→ **DATA RECORDS**
___

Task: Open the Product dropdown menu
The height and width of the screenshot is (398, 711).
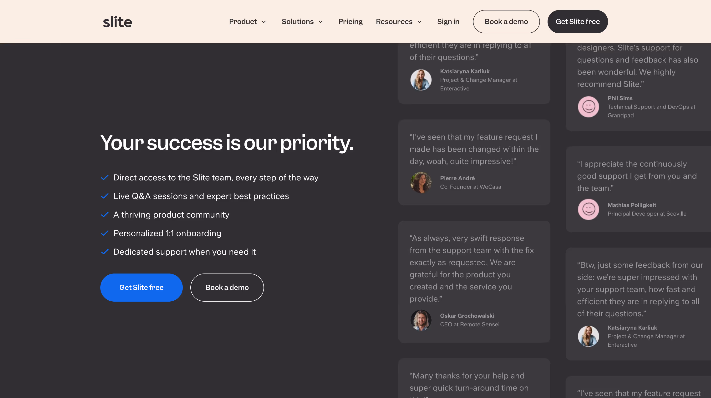Action: (x=247, y=22)
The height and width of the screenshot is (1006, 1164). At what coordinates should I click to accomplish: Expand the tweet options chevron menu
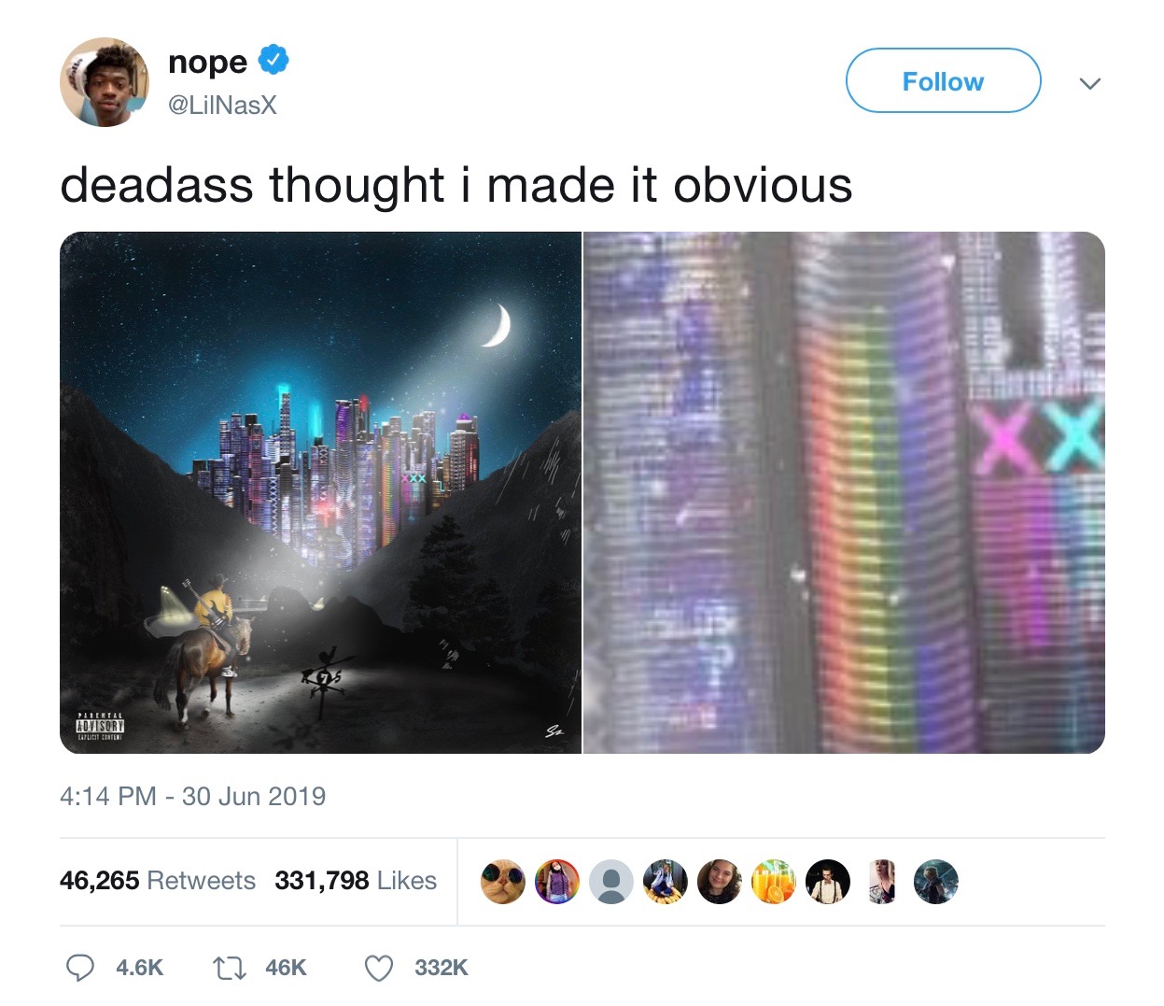pyautogui.click(x=1089, y=82)
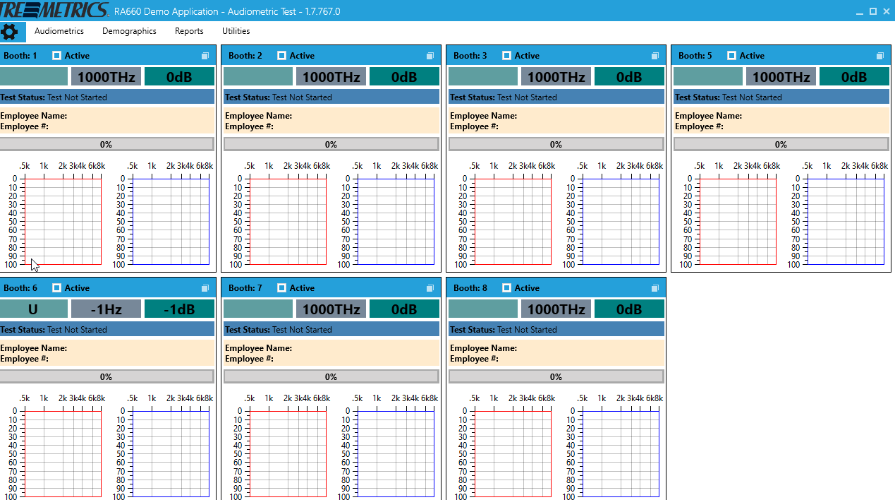Open the Demographics menu
The width and height of the screenshot is (895, 500).
(x=129, y=31)
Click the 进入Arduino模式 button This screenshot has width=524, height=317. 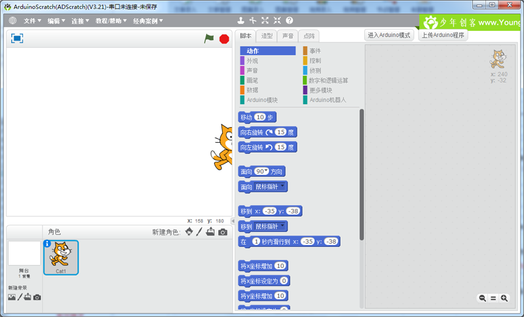(x=389, y=35)
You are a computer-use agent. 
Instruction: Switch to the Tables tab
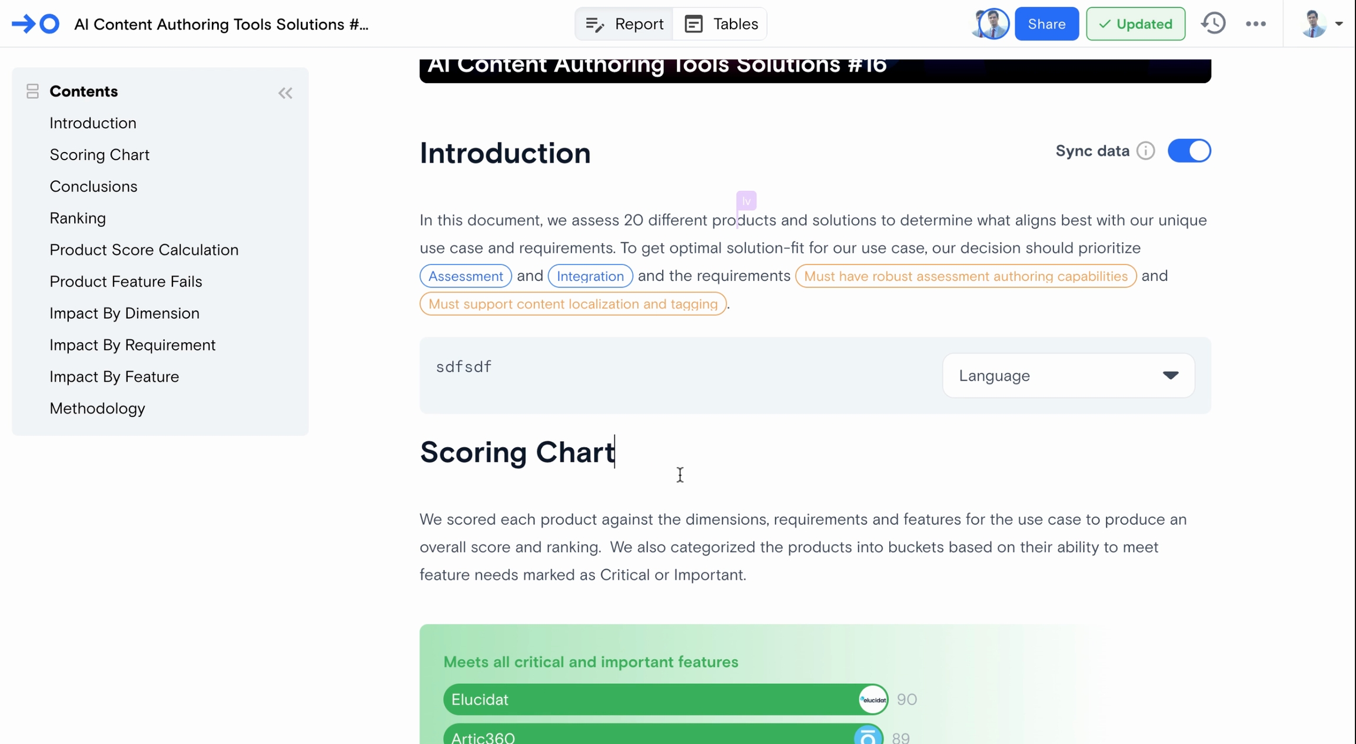(721, 24)
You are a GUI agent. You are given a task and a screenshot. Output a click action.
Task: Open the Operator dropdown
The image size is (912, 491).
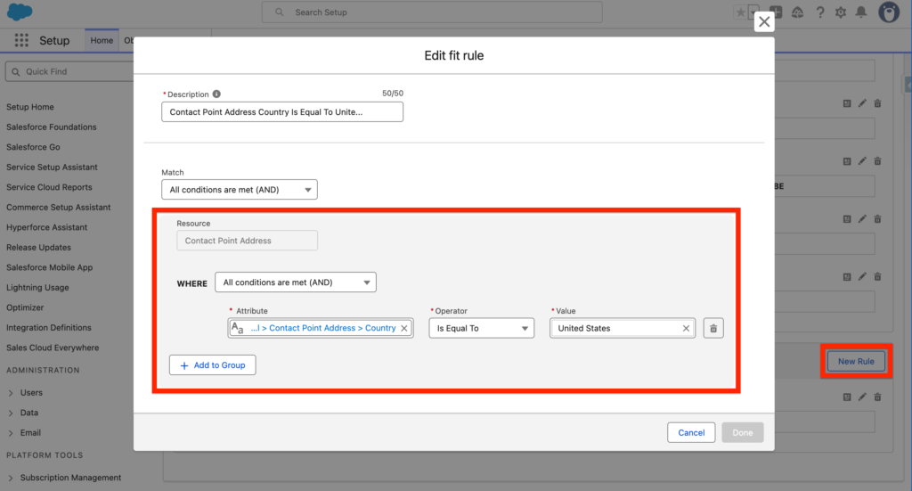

___

Please copy out, word for word, the part of the rows above that opens with the line containing "You are a GUI" and runs through the end of the rows, leaving out the pictures.

→ **FINISHED TASK**
You are a GUI agent. You are given a task and a screenshot. Output a click action.
Task: Open the Operator dropdown
The image size is (912, 491).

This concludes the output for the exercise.